Why does this matter and what does this have to do with broadening our horizons or coming back from the pandemic?
Nothing or everything…I don’t know.
Why the book reading matters is that it allows me to change my perspective and see examples from different folks, industries, and times.
If you are on Goodreads, look me up and you will see the 700+ books I’ve read since I signed up and you’ll notice that they are pretty diverse.
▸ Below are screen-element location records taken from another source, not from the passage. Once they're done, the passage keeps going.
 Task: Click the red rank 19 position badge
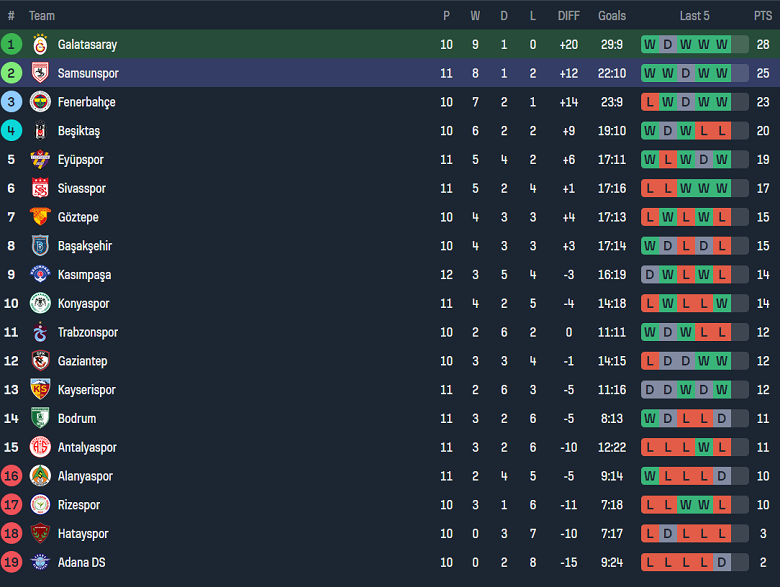coord(11,562)
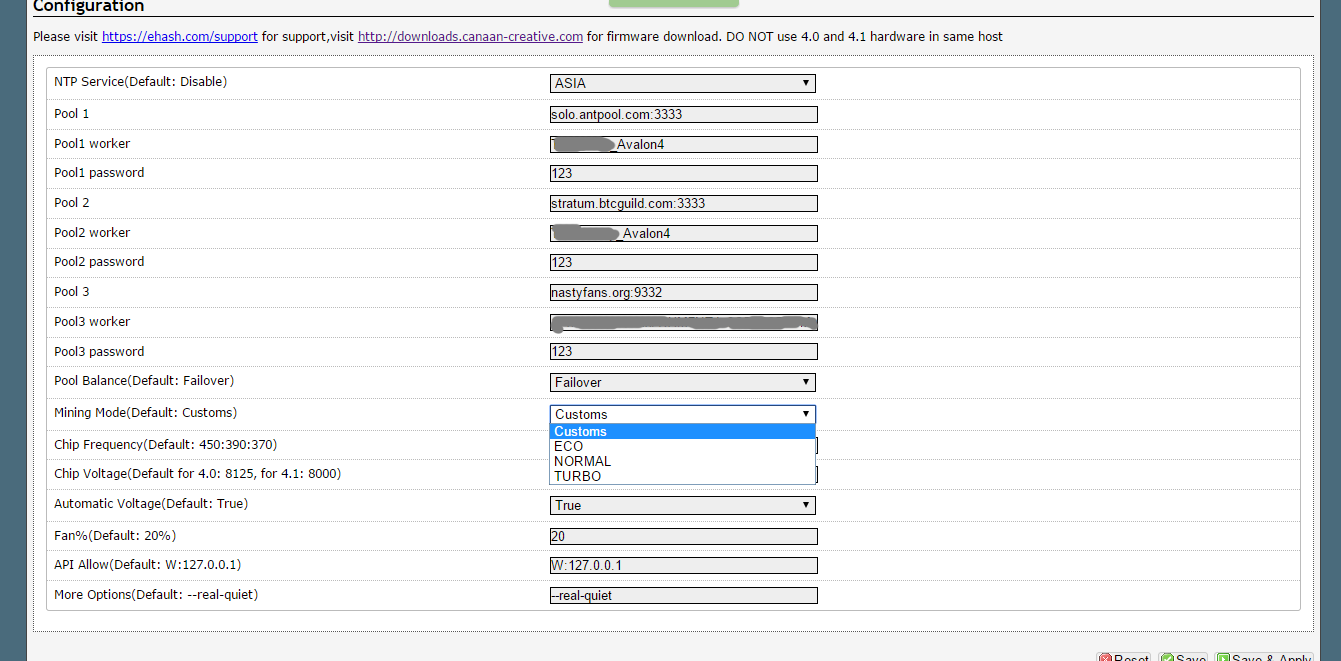Click the Reset button
This screenshot has height=661, width=1341.
pyautogui.click(x=1123, y=657)
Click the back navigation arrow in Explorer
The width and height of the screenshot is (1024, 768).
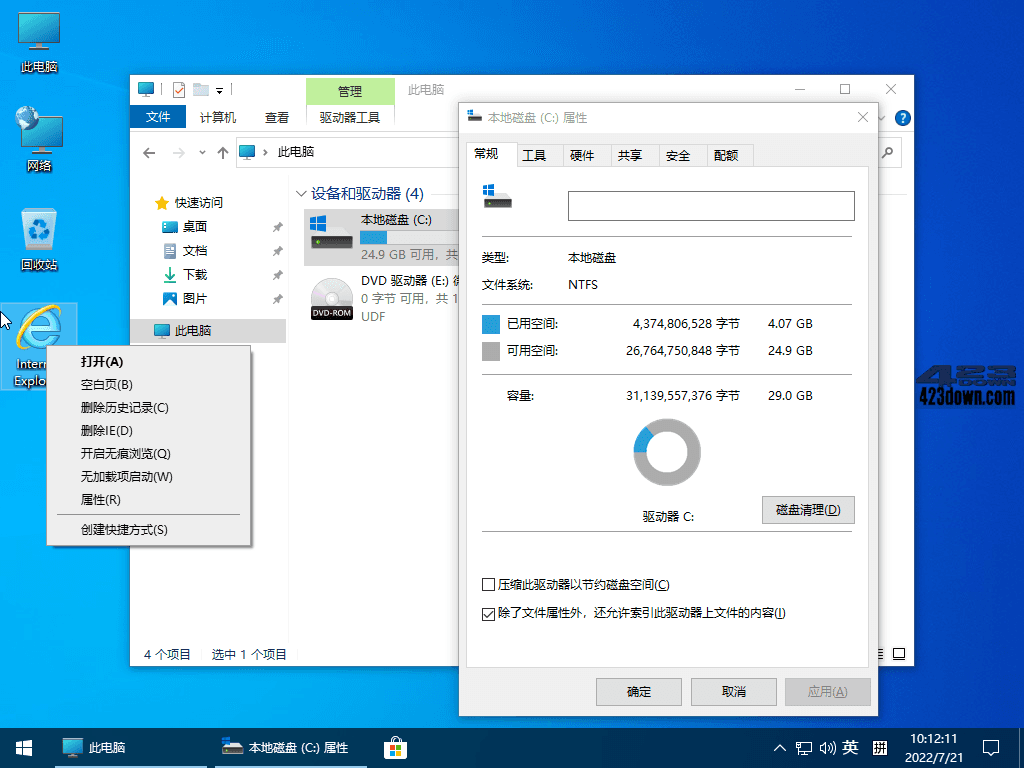click(x=149, y=153)
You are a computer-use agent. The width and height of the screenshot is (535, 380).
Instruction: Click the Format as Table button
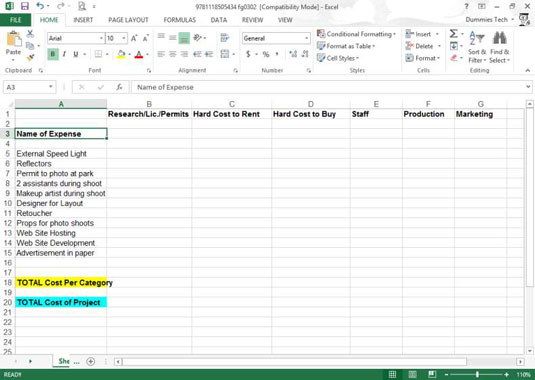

As the pandemic has played out, I’ve found myself searching for lessons in fiction and the writings of Raymond Carver, Don DeLillo, and Paul Auster. Carver talking about the small, simple actions of partners, friends, and people. Don DeLillo painting big picture ideas that draw from all over the world of ideas. And, Paul Auster mixing a gritty and very NYC voice with ideas that cover a lot of territory.
On the non-fiction side, I’ve been re-reading a lot of Peter Drucker’s work because it still feels alive and relevant and his job was always to look towards the future, but I’ve also been reading stuff from Seth Godin, Tom Peters, and many others.
I mention this because the books don’t replace experience, but they do supplement the experiences and give me different perspectives.
Which coming into an environment with a lot of uncertainty still likely to be the norm for the next 8-12 months, it is good to have a set of ideas to fall back on or draw from.
Are these the only 3 ideas that we need going forward?
But they are a good jumping off point to start.